Me: Use your good handwriting. Make sure you capitalize at the beginning of the sentence and put a period at the end.
SKB #1: Yes, mom. [Annoyed sigh, already]
Me: Tell the cousins what your favorite things are, books, movies, foods, TV Shows. Then ask your brothers their favorites and write those.
[SKB #1 writes silently for a little bit. Then talks as he writes.]
SKB #1: My favorite TV show is "Curb Your Enthusiasm".
Me: Really. Curb Your Enthusiasm, really? You know you're not allowed to watch that show. You've never seen the show. You've seen a preview, what, once?
SKB #1: But it IS my favorite!
Me: Why don't you write your real favorite show. Phineas and Ferb, Wizards of Waverly Place, one of those.
SKB #1: But Curb Your Enthusiasm is my very favorite.

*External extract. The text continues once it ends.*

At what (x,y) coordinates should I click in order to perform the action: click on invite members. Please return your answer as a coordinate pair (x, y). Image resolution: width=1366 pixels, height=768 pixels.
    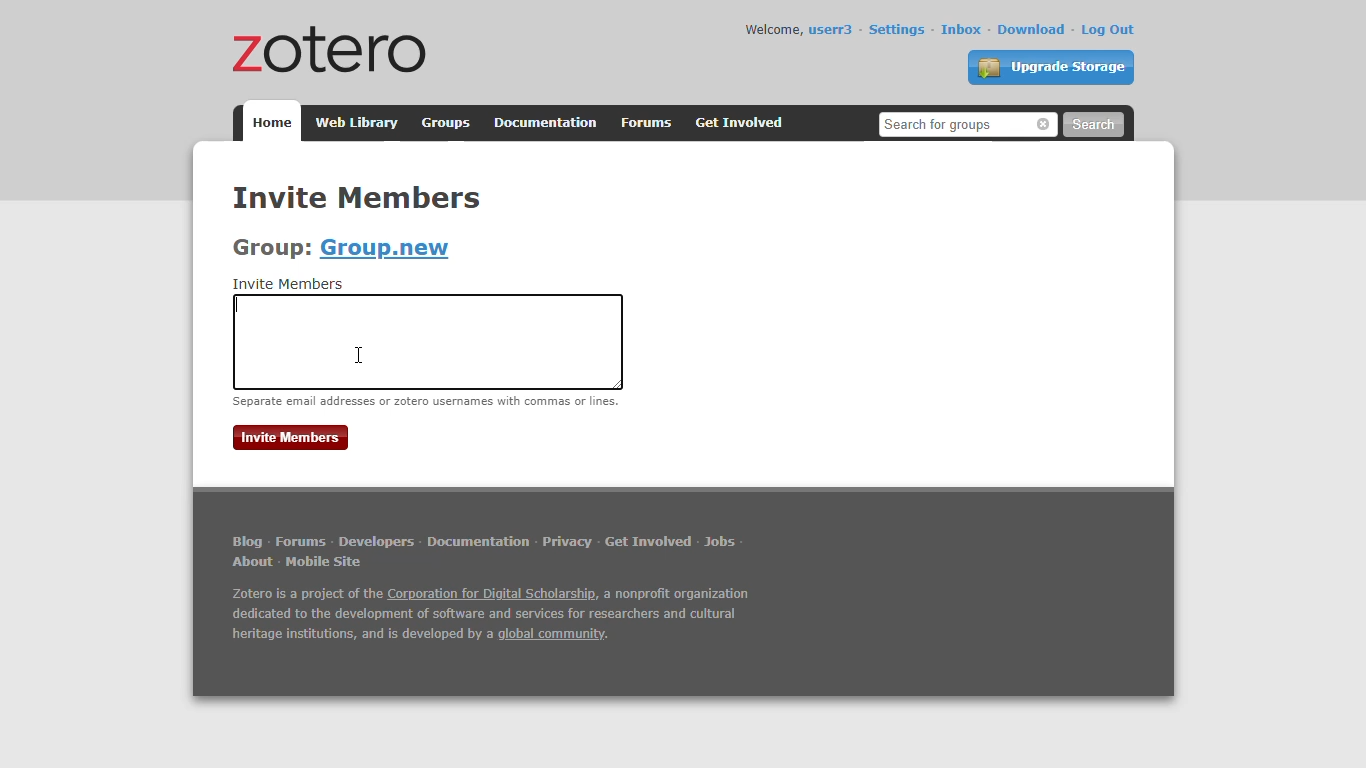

Me: [Frustration quickly invading my body] Fine! You know what? Why don't you write the cousins this, "Hi, I'm your cousin from Florida. I'm a liar! I'm a big, fat, liar!" You might as well say that because you don't watch Curb Your Enthusiasm and you're telling them you do.
SKB #1: [Defeated and frustrated all at once] Ok. My favorite TV show is Phineas and Ferb.
SKB #1 to SKB #2: Who's your favorite singer?
SKB #2: Justin Bieber.
SKB #1: Ok, I'm not gonna write that. They'll think he's gay.
Me: What?! They will not?! That does not! What are you talking about?!
SKB #1: Boys don't like Justin Bieber.
SKB #2: Yes, I do! I'm a boy!
Me: [Not wanting to get into a "gay" discussion in front of my 4 and 5 year olds.] I will talk to you about that later. For now HE likes Justin, NOW WRITE IT!
SKB #1: But Justin Bieber sucks.
Me in my head: He sings better than you!
Me to SKB #1: Give me the letter. I'll finish it.
SKB #1: Ok, ok. I'll write it.
Here's the best thing I did that afternoon, I walked away. Sometimes that's the best choice instead of getting frustrated and letting my 9-year-old push my buttons. I'm hoping he didn't tell the cousins he invented the Internet.
See? Isn't seeing the highlight reel a lot better?